Exercise
How many lines in these records hold the string "will"? Reply with the number alone.

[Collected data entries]
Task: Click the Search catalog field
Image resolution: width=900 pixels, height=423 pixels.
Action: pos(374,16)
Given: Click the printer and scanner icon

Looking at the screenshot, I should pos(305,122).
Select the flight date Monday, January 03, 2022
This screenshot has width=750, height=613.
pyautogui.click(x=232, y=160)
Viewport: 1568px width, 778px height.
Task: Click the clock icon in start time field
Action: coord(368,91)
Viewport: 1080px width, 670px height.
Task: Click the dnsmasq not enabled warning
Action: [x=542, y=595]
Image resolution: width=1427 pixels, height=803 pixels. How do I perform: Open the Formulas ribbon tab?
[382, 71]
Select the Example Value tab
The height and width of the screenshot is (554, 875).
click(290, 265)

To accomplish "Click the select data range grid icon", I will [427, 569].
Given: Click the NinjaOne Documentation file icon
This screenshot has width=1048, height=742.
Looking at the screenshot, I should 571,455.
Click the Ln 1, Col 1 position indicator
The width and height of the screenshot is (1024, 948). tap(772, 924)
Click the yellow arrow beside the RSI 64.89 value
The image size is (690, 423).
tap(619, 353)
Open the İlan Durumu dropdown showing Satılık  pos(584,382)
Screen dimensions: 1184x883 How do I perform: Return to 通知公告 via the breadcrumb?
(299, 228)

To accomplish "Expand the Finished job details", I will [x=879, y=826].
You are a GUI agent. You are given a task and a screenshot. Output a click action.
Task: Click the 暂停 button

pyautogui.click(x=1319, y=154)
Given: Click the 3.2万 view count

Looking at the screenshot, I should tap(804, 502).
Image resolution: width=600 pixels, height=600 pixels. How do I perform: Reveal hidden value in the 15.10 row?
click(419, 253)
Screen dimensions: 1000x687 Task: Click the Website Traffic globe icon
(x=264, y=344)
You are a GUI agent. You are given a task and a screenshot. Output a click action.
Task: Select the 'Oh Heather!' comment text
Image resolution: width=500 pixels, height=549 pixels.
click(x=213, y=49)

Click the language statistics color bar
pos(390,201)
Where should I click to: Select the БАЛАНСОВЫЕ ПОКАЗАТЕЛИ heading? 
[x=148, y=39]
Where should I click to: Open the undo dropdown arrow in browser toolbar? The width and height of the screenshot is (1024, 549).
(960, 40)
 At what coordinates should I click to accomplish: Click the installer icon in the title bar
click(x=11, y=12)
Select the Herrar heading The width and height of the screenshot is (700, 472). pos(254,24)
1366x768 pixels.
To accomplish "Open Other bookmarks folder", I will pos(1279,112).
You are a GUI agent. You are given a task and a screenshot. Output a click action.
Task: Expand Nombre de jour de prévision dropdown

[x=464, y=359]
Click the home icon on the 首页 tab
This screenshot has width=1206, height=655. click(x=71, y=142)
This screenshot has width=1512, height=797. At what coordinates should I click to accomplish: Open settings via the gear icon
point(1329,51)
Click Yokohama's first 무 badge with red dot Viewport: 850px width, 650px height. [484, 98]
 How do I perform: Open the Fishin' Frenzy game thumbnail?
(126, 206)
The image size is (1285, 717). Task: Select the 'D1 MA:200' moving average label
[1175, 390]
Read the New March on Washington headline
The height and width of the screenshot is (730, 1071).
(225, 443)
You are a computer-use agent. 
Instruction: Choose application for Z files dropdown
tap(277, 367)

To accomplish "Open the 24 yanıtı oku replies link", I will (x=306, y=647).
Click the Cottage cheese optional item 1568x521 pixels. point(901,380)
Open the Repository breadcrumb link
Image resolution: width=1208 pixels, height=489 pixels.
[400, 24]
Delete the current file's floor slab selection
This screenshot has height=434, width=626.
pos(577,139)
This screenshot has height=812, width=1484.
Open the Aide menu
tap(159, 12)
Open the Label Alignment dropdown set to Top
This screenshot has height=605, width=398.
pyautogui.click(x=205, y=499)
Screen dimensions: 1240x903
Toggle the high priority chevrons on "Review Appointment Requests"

Answer to this problem
4